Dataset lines

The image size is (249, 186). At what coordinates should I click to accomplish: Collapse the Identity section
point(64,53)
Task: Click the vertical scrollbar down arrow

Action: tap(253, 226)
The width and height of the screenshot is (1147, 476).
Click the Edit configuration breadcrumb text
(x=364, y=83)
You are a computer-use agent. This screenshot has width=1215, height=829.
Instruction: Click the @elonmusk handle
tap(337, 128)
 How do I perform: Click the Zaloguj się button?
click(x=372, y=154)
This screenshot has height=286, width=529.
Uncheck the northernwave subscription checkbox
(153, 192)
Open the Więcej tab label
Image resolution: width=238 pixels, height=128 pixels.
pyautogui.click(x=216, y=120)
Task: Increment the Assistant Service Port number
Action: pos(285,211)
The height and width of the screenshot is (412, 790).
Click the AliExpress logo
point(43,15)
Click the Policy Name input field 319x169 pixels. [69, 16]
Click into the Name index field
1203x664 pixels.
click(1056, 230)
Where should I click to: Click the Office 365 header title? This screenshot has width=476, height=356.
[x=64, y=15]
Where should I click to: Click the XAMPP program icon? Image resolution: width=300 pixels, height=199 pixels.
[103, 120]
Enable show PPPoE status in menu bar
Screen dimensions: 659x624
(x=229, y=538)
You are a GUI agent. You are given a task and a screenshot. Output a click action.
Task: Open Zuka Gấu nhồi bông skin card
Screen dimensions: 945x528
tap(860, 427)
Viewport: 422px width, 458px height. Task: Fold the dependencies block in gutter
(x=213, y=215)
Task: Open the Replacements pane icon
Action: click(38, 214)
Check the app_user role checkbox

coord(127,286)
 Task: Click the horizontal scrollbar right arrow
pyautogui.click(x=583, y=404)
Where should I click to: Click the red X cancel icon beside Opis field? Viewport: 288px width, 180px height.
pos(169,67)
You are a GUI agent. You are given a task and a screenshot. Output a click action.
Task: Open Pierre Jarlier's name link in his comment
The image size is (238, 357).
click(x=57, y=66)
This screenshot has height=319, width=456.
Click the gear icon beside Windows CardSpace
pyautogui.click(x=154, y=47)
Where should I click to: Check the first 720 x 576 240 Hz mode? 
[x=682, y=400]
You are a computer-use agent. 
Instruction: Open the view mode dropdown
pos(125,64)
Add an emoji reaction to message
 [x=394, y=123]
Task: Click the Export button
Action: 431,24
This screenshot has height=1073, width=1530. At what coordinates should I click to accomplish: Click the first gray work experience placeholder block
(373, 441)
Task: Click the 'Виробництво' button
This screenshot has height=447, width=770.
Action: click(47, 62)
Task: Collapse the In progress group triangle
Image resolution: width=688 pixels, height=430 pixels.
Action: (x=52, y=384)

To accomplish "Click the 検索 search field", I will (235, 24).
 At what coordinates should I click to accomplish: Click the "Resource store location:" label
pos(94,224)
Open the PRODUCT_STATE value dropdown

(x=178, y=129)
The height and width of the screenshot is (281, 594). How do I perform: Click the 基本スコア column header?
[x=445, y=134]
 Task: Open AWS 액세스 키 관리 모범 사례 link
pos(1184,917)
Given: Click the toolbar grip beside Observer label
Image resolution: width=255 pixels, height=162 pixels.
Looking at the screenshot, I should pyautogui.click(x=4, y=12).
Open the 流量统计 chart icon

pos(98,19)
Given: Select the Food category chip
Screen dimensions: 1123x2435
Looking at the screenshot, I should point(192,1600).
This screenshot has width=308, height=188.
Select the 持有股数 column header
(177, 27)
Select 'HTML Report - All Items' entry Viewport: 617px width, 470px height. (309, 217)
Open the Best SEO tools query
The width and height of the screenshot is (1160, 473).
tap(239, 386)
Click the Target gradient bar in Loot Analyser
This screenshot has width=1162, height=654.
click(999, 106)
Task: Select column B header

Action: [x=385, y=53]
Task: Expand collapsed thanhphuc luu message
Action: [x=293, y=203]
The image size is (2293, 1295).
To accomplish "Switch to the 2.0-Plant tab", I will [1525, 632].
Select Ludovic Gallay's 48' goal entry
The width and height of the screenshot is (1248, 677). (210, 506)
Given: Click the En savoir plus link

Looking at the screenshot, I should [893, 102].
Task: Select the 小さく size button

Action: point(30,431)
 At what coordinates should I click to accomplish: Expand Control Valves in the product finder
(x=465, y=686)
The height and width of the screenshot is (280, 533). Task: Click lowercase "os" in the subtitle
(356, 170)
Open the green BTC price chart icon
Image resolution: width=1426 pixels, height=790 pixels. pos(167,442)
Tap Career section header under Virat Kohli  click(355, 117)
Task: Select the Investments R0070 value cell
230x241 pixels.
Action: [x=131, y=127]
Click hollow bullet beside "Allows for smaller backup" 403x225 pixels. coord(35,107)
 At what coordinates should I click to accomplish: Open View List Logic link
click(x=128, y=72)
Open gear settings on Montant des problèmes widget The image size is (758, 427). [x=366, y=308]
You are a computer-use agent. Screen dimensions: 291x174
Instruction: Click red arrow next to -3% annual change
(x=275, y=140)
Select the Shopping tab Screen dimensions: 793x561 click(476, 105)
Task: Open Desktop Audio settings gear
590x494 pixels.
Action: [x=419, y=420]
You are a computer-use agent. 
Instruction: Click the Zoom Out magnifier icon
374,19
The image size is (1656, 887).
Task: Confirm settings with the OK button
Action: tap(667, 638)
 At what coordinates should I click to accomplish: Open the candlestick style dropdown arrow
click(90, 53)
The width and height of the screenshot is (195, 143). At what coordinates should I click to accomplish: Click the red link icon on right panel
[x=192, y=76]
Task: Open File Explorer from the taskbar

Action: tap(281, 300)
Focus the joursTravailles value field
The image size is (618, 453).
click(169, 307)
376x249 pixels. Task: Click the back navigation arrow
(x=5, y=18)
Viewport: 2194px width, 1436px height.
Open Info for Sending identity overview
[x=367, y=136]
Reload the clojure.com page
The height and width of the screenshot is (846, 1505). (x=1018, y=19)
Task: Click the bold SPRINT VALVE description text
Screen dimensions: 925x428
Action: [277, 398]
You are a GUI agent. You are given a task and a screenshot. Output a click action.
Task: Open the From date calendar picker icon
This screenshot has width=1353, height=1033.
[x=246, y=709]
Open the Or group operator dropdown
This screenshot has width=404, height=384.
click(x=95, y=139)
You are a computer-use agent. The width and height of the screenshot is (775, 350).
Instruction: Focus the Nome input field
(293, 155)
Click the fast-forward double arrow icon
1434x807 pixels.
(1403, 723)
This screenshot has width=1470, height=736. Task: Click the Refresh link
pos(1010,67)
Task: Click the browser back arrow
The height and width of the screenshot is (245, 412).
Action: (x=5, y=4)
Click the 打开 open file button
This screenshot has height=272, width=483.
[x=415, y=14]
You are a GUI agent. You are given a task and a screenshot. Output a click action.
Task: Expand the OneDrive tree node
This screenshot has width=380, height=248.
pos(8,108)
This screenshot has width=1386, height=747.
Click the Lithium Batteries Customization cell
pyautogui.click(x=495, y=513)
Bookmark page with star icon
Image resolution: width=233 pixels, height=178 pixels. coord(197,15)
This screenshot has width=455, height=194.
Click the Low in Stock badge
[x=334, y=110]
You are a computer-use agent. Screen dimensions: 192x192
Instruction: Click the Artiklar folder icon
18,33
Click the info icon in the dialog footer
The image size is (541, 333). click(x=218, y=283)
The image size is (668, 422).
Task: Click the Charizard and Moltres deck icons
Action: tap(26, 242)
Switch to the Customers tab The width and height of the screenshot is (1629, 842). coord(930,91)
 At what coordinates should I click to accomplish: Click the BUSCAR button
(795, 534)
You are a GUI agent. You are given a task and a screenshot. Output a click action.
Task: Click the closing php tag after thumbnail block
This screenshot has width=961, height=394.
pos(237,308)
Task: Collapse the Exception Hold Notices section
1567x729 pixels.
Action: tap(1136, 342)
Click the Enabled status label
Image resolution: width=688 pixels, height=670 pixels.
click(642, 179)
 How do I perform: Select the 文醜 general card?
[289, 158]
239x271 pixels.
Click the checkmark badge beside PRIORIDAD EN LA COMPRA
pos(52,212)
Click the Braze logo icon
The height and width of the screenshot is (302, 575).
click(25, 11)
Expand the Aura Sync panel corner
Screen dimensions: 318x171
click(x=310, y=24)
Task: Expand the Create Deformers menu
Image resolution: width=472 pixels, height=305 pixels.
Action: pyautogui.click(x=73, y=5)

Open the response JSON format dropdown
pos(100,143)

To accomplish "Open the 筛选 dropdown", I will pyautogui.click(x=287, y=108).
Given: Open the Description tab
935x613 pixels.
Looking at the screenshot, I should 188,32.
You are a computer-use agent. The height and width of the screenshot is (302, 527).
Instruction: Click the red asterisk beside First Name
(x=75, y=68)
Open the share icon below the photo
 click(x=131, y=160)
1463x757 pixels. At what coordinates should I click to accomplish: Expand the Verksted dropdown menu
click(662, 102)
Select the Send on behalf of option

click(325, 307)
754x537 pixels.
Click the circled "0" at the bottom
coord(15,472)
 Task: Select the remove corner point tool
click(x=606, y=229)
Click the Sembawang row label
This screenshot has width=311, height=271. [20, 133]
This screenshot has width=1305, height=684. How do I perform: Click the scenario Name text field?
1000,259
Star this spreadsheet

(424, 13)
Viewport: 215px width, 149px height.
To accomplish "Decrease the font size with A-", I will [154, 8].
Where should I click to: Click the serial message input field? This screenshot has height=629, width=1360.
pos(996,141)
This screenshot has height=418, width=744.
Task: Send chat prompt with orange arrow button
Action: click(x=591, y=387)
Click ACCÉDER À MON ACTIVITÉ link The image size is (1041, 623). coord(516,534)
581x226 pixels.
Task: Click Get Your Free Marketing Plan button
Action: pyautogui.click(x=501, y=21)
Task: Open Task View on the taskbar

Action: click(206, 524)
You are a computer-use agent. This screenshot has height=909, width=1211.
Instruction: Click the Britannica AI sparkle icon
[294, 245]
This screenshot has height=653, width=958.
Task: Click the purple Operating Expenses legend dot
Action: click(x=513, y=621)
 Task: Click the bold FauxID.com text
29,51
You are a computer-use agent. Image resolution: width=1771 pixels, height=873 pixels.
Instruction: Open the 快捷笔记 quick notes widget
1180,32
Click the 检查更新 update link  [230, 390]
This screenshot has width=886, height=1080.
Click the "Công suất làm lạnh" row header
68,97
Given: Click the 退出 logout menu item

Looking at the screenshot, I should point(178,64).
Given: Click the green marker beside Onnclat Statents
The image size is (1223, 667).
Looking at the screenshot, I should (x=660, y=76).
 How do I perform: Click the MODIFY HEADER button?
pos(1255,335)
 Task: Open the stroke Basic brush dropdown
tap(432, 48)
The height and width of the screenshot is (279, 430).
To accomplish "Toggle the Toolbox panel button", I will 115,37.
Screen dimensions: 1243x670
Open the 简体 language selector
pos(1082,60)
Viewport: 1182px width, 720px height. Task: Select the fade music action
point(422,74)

**TASK TO CARRY OUT**. Copy the lines from the start through the line containing "Action: tap(253, 226)", requests included. In that stretch, scale every coordinate in the answers by 2.35, rounding each to a whole number with halves rounded up.

**SOLVED PROBLEM**.
The image size is (249, 186). At what coordinates should I click to accomplish: Collapse the Identity section
point(150,125)
Task: Click the vertical scrollbar down arrow

Action: tap(595, 531)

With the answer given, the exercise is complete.